(Beginning of DATASET RECORDS)
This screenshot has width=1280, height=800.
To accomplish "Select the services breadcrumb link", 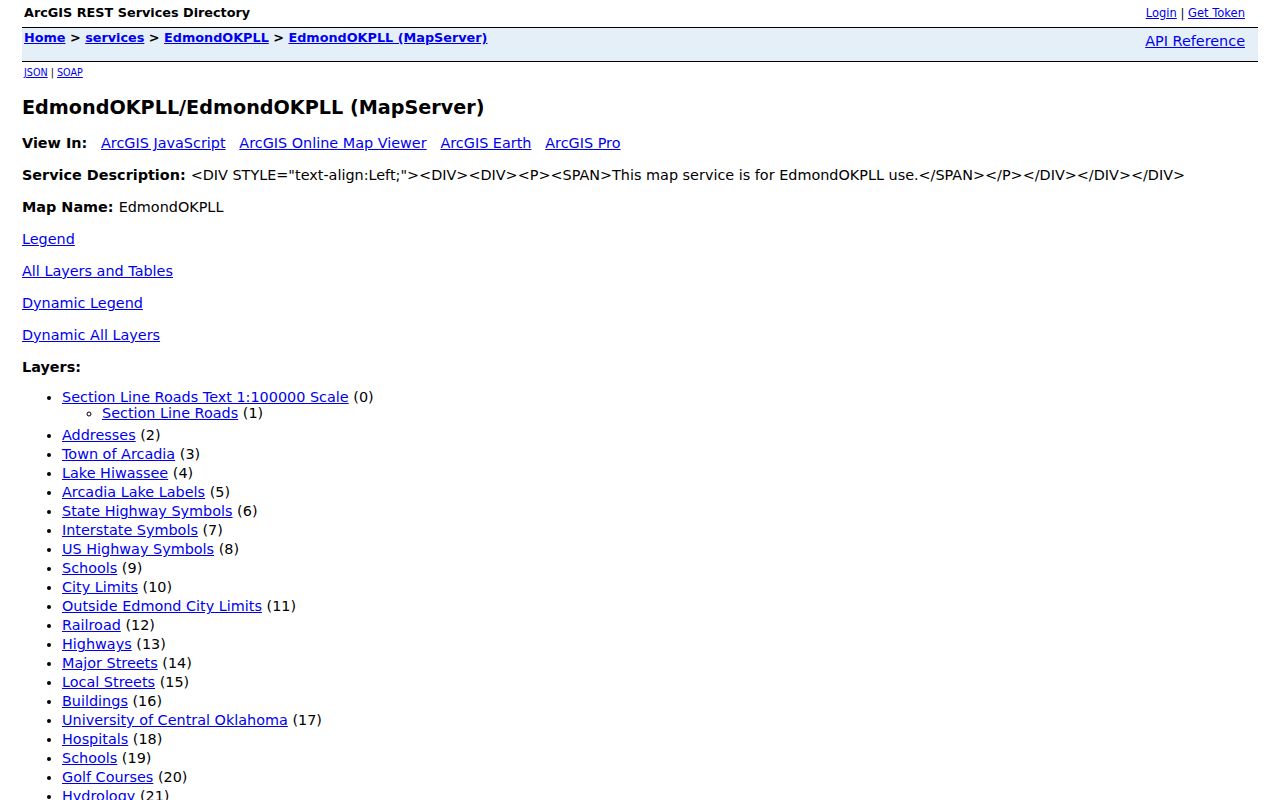I will pyautogui.click(x=115, y=38).
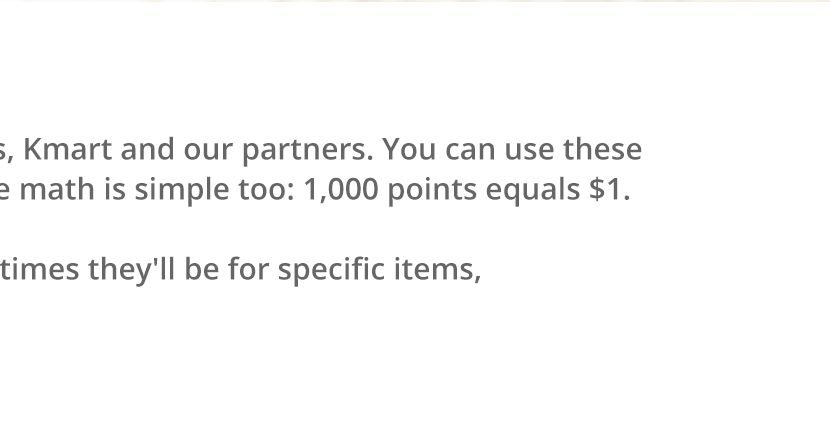
Task: Click the word "these" ending the first line
Action: (x=603, y=150)
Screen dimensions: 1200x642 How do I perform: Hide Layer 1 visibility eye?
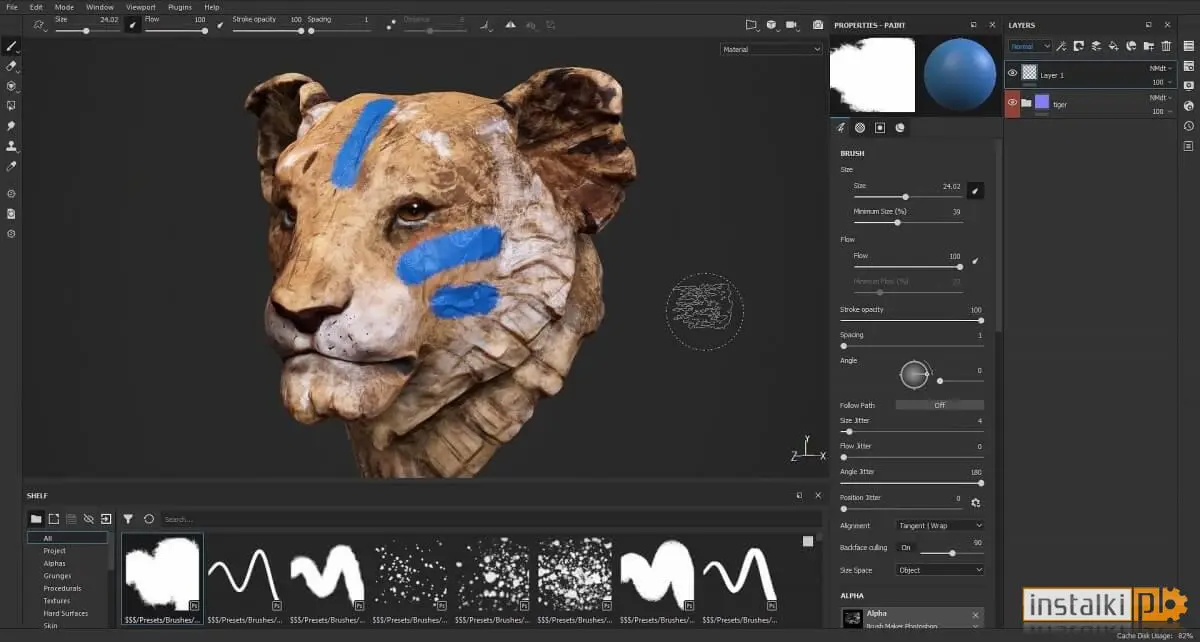1013,72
(End of DATASET RECORDS)
Nothing but the lines from the one containing "Screen dimensions: 1200x642" through the end of the listing is to be output, and those lines are to be output exactly, pictures excluded.

RESPONSE BELOW:
Screen dimensions: 1200x642 How do I perform: Hide Layer 1 visibility eye?
1013,72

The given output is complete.